## REQUEST
Output the lines of the records from the very first line through the line containing "The height and width of the screenshot is (435, 1176).", inclusive. Reproduce each one without any change.
** RECORDS FOR THIS EXERCISE follows **
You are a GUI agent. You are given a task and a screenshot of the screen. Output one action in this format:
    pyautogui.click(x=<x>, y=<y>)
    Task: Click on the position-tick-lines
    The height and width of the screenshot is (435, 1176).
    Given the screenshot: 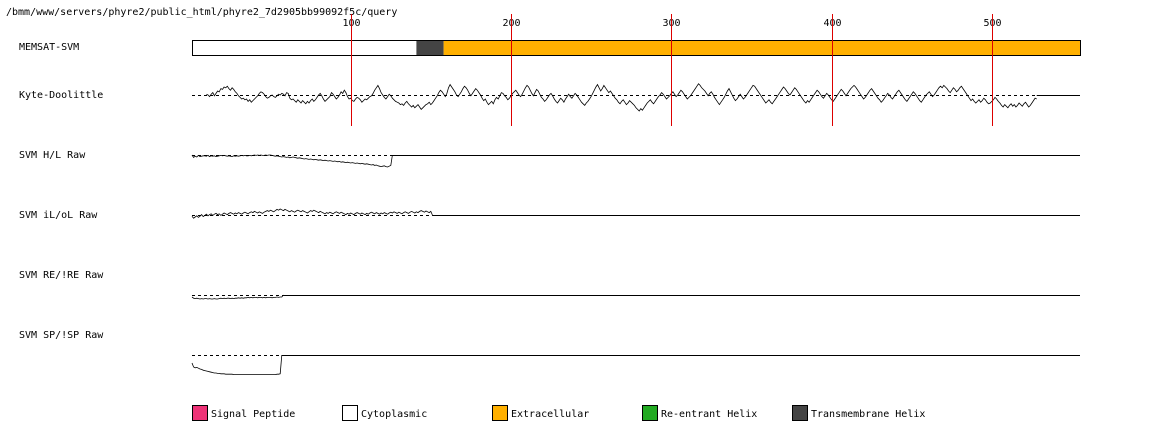 What is the action you would take?
    pyautogui.click(x=672, y=70)
    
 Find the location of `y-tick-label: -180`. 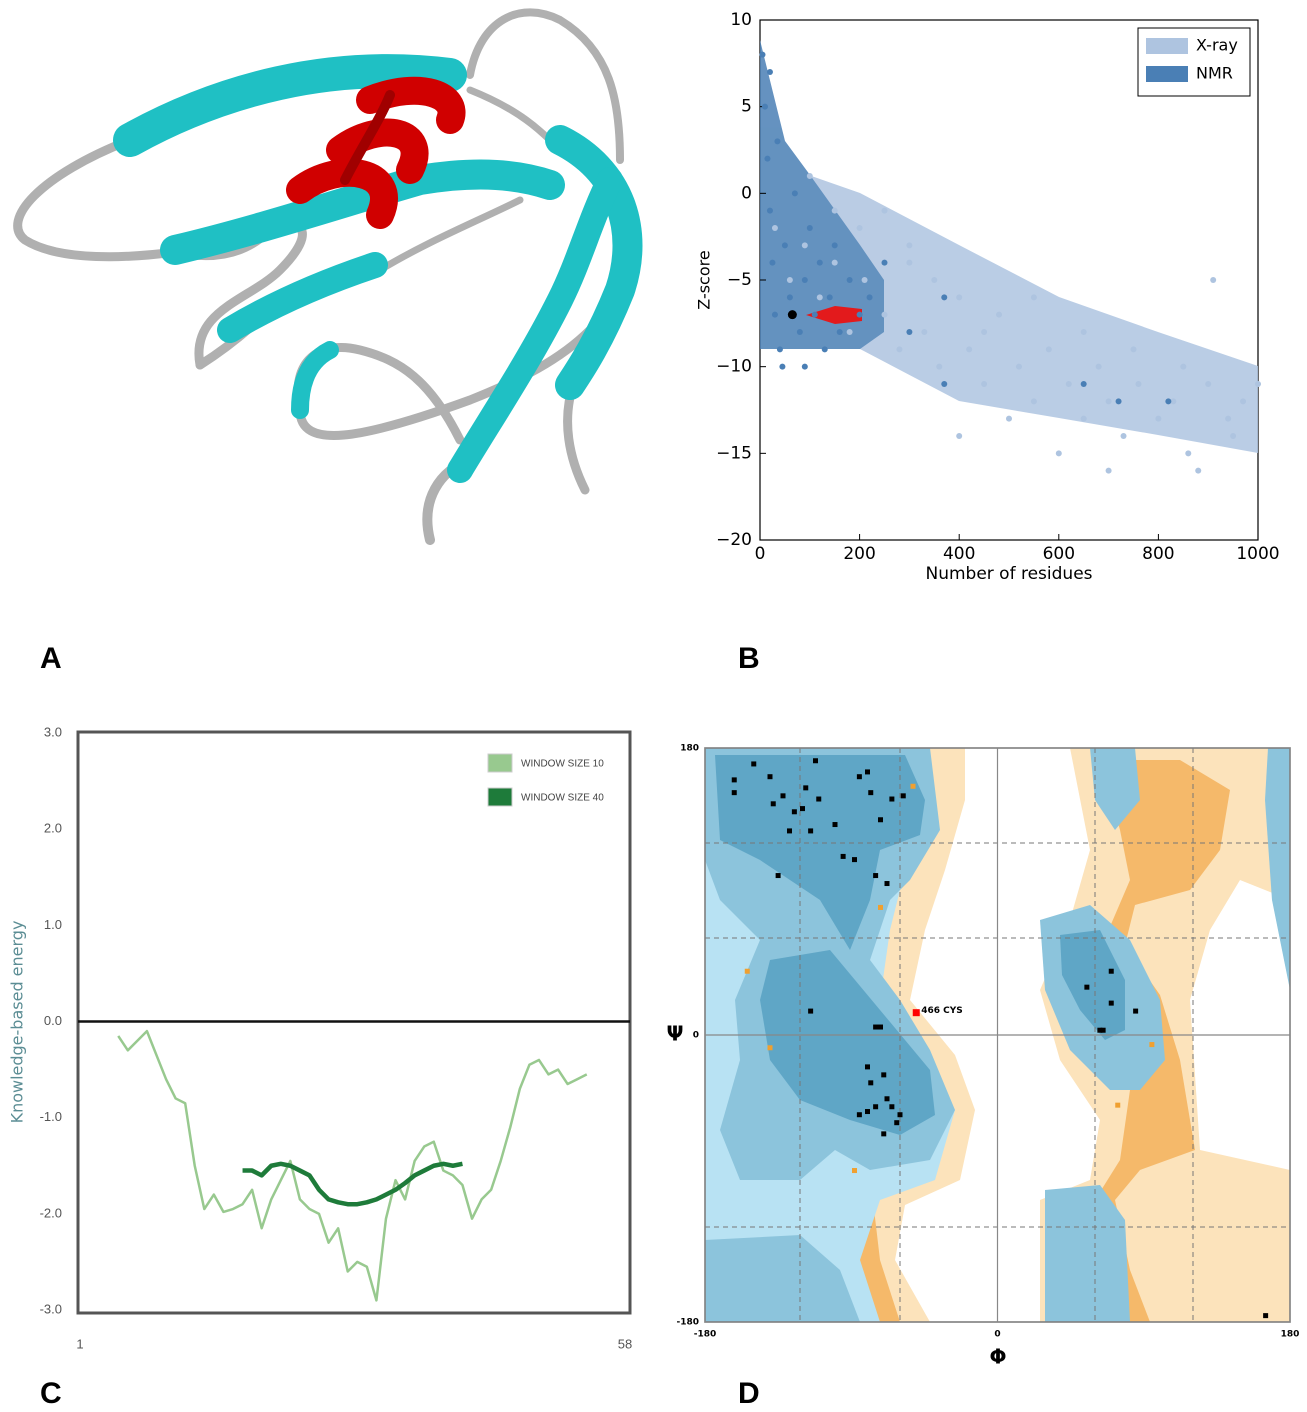

y-tick-label: -180 is located at coordinates (688, 1323).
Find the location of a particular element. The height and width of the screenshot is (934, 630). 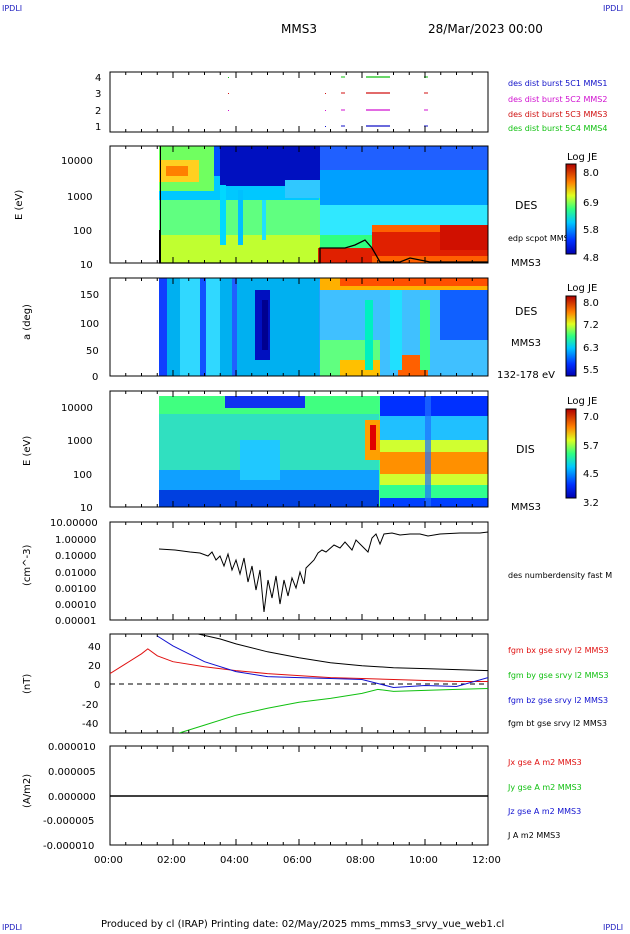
** End of RECORDS FOR THIS EXERCISE **
## RESPONSE TO THE TASK
You are a GUI agent. You are given a task and a screenshot of the screen. Output one action in this format:
    pyautogui.click(x=<x>, y=<y>)
    Task: Click on the position-tick-lines
    The height and width of the screenshot is (435, 1176).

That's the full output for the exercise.